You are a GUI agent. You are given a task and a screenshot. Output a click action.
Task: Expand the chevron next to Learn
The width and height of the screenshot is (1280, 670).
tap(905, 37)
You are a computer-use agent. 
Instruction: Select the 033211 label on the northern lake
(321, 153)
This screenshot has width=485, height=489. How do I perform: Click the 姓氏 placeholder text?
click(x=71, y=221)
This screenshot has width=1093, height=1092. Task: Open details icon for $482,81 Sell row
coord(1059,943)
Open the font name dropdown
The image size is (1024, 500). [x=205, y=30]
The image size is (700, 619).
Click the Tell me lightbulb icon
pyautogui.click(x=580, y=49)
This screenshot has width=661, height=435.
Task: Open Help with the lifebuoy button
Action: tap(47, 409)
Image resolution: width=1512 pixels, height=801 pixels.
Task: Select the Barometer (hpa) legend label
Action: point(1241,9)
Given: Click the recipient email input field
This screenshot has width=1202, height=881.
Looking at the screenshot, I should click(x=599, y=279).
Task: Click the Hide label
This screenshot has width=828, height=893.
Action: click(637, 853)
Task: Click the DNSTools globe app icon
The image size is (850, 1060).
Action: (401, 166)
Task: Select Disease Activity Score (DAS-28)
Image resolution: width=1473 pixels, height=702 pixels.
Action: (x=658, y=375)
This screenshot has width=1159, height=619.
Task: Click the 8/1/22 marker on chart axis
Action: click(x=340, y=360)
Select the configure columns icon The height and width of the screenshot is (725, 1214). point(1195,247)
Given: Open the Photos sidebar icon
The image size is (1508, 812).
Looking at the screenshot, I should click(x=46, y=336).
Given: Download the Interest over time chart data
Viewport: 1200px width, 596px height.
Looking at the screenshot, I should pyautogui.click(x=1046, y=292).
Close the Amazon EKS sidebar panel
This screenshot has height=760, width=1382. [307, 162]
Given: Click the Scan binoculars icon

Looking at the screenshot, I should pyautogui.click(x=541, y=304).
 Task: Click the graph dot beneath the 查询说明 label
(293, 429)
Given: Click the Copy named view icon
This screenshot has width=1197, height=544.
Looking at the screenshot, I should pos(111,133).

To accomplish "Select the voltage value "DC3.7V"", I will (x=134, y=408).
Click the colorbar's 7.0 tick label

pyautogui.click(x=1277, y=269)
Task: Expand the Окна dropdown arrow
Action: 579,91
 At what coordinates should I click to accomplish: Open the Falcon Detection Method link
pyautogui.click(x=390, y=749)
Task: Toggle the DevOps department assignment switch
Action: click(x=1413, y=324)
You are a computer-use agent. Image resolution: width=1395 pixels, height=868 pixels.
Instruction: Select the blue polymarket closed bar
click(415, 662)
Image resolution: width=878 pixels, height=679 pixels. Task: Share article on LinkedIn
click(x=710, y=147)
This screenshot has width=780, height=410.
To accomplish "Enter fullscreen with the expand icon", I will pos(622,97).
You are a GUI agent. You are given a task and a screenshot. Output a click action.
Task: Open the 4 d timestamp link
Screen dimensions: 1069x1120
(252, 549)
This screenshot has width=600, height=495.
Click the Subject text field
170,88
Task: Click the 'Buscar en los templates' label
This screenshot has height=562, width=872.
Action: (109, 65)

→ Problem details
How many lines of the material contain the string "computer"? Answer with that number alone.

→ Output of the task
2